Man erzählt mit souveränem Gesicht, was anderen oder woanders höchstpeinlich wäre. Rot schämende Gesichter passen tatsächlich nicht zu nackten Körpern, aber das kann nicht die wirkliche Erklärung für die unerschrockene Intimität in dieser Sauna sein. Wenn Persönliches preisgeben wird, gegensätzliche Ideen aufeinander prallen, greller Witznonsens hochkocht, traurige Momente das Lachen verätzen. Die Sauna erlebt sich als selbstorganisierte Theaterbühne, auf der im einen Moment ein verqueres Musical gespielt und kurz darauf sinnfreier Karneval inszeniert wird, dazwischen ein Schauspiel mit tiefgründigen Betroffenheitsszenen oder bloß ein verbales Armdrücken. Alles völlig ohne Plan, die Geschichten suchen sich ihren eigenen Weg und entwickeln sich gerade dadurch anders als üblich.
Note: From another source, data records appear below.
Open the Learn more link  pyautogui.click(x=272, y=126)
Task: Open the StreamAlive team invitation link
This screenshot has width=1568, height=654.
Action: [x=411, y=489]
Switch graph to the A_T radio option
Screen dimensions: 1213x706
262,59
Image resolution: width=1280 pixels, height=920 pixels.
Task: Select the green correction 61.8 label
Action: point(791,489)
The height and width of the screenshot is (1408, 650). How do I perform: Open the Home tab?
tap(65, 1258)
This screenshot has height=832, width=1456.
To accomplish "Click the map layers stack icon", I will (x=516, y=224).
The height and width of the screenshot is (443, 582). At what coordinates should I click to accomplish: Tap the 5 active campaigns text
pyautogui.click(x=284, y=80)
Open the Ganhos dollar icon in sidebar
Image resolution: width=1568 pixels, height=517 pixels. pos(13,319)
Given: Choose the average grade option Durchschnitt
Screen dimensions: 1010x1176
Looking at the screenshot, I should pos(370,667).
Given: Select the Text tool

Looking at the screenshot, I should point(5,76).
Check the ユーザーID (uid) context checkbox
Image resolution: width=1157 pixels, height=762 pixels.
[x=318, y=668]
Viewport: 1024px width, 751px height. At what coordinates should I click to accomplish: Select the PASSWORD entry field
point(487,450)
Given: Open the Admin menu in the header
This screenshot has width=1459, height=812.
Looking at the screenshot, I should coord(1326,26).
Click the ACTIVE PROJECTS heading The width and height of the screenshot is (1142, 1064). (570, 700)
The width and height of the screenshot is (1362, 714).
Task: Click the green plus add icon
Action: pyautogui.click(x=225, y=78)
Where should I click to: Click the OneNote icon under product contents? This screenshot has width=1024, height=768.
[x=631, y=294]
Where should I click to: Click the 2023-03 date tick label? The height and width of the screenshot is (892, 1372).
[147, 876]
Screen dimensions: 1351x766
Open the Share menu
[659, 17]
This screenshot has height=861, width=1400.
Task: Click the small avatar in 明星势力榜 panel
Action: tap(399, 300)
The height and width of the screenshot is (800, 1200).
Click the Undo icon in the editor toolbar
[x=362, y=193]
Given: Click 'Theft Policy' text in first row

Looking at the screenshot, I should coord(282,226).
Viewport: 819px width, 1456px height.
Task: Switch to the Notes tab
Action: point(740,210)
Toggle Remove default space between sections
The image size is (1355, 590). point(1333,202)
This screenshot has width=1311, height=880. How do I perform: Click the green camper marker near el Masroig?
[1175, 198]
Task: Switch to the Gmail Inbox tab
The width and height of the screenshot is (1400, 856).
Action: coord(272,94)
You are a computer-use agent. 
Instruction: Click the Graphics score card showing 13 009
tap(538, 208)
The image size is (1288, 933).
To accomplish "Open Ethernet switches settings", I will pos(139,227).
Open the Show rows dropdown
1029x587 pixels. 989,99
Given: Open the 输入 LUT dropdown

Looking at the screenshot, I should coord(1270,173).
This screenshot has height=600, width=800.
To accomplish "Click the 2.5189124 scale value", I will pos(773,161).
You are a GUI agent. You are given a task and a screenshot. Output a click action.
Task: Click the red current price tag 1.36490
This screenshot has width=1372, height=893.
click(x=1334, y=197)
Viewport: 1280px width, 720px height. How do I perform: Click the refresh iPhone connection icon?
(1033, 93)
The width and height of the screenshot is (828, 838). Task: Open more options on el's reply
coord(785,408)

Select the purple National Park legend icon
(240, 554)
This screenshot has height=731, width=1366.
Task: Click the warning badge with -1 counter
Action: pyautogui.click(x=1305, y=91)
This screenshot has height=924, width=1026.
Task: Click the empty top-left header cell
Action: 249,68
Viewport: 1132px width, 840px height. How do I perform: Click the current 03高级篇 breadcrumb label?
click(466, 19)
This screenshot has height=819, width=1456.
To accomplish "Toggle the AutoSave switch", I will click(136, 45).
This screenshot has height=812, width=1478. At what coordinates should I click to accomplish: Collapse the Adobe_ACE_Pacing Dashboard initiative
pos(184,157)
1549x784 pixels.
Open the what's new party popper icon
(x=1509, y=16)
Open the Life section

Zumal sich in diesem bunten Kommunikationstreiben jeder wohlfühlen kann. Niemand wirkt auffällig, selbst wenn sehr spezielle Wesensmerkmale pur zur Entfaltung gebracht werden. Etwa die Frau mit der großflächigen Tätowierung über dem Busen. Draußen Briefträgerin, hier drin erlebt man sie gelichtet, ihr Verhalten von den üblichen Alltagskonventionen freigelegt. Die meisten kennen sie, ihr akustisches Markenzeichen ist eine gejohlte, heitere Stimme, oft in einer Endlosschleife, kaum Sätze ohne vereinnahmende Lachsirenen. Bis sich niemand mehr wehrt, Widerstand gegen ihre offensive Art duldet sie nicht. Bevorzugt groovt sie durch die Gespräche anderer Leute und kommentiert ungefragt Äußerungen. Sie hat jederzeit die ganze Palette an möglichen Meinungen parat, von anstößig bis tief reflektiert, irgendeine passende Bemerkung findet sich immer auf dem Wühltisch ihrer Gedanken. Immer in lächelnde Laune verpackt, selbst ihre Schweißperlen machen Dauerparty.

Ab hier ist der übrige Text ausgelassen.